ABOUT THIS TASK: This exercise asks for every line of the material that contains the word "resolution".

DATA TO EXAMINE:
********

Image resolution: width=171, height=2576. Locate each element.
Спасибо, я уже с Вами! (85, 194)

********

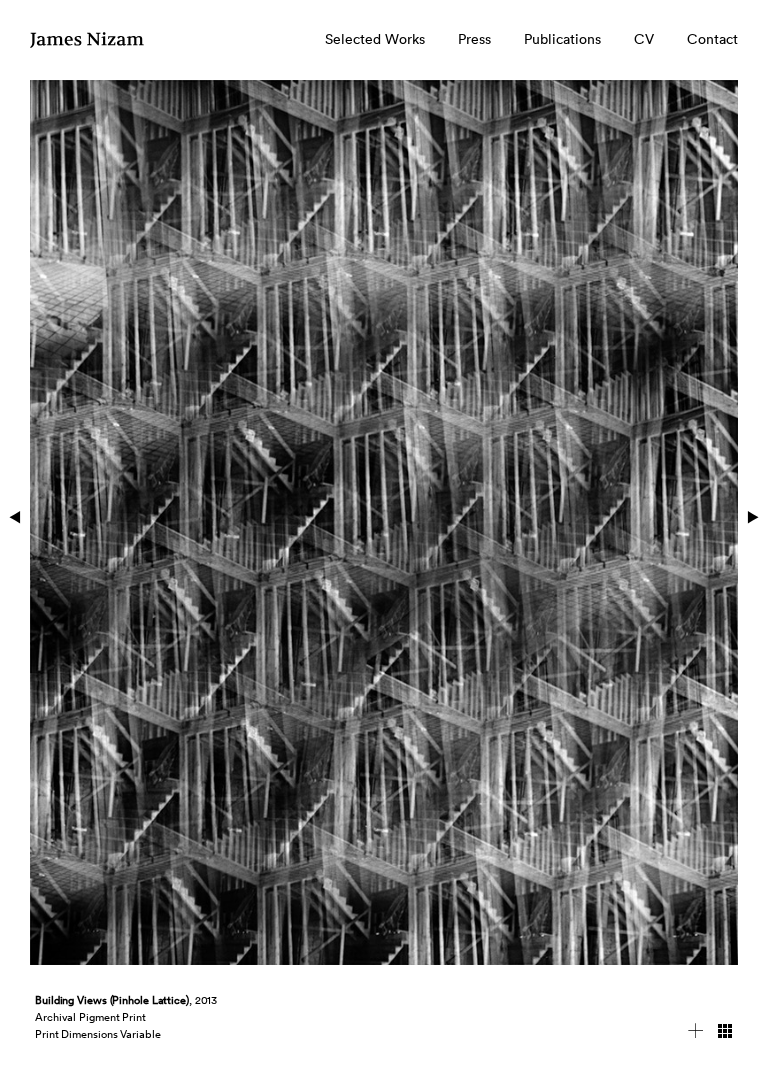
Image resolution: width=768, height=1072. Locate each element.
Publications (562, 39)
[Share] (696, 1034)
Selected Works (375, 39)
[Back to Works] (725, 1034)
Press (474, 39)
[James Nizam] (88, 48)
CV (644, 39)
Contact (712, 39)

********

REPLY:
Image resolution: width=171, height=2576. Locate each element.
Image resolution: width=768, height=1072. Locate each element.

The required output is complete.